Mason Skiles no ve más
rocas que los cubitos de hielo que se revuelven en su vaso de whisky. Ya lo
perdió todo en la tierra más inhóspita y ahora, cuando las cicatrices no se han
cerrado, tiene que volver al infierno. Fue un diplomático de cierta categoría,
pero ya es sólo un muñeco roto que se ha dejado los jirones de sí mismo
enganchados en el dolor. Debe regresar a Beirut para salvar a un viejo amigo y,
de paso, hacerle un favor a la CIA. Lo único que le queda porque, al fin y al
cabo, es lo que ha hecho durante toda su vida, es su talento para negociar.

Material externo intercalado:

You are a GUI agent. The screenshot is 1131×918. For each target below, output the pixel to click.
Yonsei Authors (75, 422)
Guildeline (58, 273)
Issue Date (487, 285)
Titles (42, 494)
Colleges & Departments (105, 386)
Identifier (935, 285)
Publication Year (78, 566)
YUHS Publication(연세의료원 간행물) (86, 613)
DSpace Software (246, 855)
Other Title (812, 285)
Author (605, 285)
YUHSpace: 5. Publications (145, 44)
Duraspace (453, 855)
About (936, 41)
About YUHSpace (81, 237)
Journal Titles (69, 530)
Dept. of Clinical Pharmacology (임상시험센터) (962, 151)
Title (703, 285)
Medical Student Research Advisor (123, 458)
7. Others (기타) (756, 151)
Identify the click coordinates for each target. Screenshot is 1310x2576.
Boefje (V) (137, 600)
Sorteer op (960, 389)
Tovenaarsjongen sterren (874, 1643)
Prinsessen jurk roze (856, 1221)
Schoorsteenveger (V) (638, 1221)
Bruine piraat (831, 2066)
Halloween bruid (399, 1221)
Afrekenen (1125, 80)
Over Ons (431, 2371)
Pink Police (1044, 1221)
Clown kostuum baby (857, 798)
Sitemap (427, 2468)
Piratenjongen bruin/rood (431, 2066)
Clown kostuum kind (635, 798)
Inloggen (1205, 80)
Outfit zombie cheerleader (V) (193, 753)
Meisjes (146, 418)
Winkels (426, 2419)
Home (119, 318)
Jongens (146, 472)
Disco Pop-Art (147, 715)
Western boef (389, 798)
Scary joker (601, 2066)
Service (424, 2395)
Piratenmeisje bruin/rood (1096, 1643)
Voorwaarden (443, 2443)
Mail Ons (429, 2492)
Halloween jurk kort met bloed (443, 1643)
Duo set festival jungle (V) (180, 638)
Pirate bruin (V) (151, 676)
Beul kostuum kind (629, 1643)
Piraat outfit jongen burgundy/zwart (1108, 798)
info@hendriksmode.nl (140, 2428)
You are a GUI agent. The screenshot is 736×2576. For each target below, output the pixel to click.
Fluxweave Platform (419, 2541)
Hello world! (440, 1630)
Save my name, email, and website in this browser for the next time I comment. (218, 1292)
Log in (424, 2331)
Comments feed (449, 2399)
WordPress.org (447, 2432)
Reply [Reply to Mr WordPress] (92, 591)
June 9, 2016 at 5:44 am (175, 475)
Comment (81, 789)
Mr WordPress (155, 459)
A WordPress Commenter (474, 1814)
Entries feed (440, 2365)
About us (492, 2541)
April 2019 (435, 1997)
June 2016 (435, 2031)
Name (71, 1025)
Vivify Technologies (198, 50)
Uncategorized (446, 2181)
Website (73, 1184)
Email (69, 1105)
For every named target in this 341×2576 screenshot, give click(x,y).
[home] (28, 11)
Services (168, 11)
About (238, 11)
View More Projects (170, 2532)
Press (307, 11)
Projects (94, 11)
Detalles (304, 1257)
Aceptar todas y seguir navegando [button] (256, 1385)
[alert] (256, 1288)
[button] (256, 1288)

Skiles sabe cuándo el otro miente, cuándo se está tirando un farol, cuándo hay
que esperar y, sobre todo, cuándo hay que arriesgar. En Beirut hay demasiados
jugadores en la mesa y él debe negociar con unos y con otros porque el trato es
liberar al hermano de un terrorista a cambio de su amigo de toda la vida que,
por otro lado, también tiene bastante información que podría perjudicar a unos
y a otros. Para Skiles, estirar la cuerda es algo normal y no hay que entrar en
pánico. Él no lo hace porque siempre tiene un vaso a mano, pero sabe que es
necesario mantener la calma, tratar de ver lo que se esconde detrás de la
jugada del contrario y actuar de una forma que nadie espere. No hay nada como
sorprender al rival en ese momento en el que no tiene mucho tiempo para pensar.
Al lado suyo, una
espía. Una chica que también tiene algo que perder en la operación y que no se
fía nada de ese borracho que ha perdido toda la dignidad por el camino. Es
imposible que un hombre así sepa moverse por las calles derruidas de Beirut en
el año ochenta y dos. El olor a cemento partido y a cadáver se extiende por
toda la ciudad y ese tipo está embalsamado en alcohol. No obstante, ve de cerca
cómo trabaja. Y no, no ha olvidado negociar, ni hacerlo a cuatro bandas, ni
presionar, ni retirarse con un golpe en la mesa esperando que el otro se
arrepienta y le invite a sentarse de nuevo. Ver a Mason Skiles en acción
resulta todo un espectáculo de anticipación y sangre fría. Es como ver a la misma
inteligencia trabajando.
Aunque la dirección de Brad Anderson es algo nerviosa, no se puede negar el brillante guión de Tony Gilroy en esta historia en la que se aprende cómo se mueven las negociaciones tras la cortina, los distintos movimientos de cada contendiente y el auténtico talento del hombre que sabe mediar en la diplomacia y en la guerra. Quizá un actor como Jon Hamm no sea el más carismático del mundo, pero el atractivo de su personaje compensa sus posibles carencias y, desde luego, está muy bien acompañado por Rosamund Pike y por el ladino Shea Whigham como esa mano negra que encierra la seguridad de que no hay buenos en la mentira. El rehén es una película que pasó desapercibida en su momento y, quizá, no lo merezca. Más que nada porque, con ella, sabremos cuáles son las líneas rojas que nunca hay que cruzar en una negociación.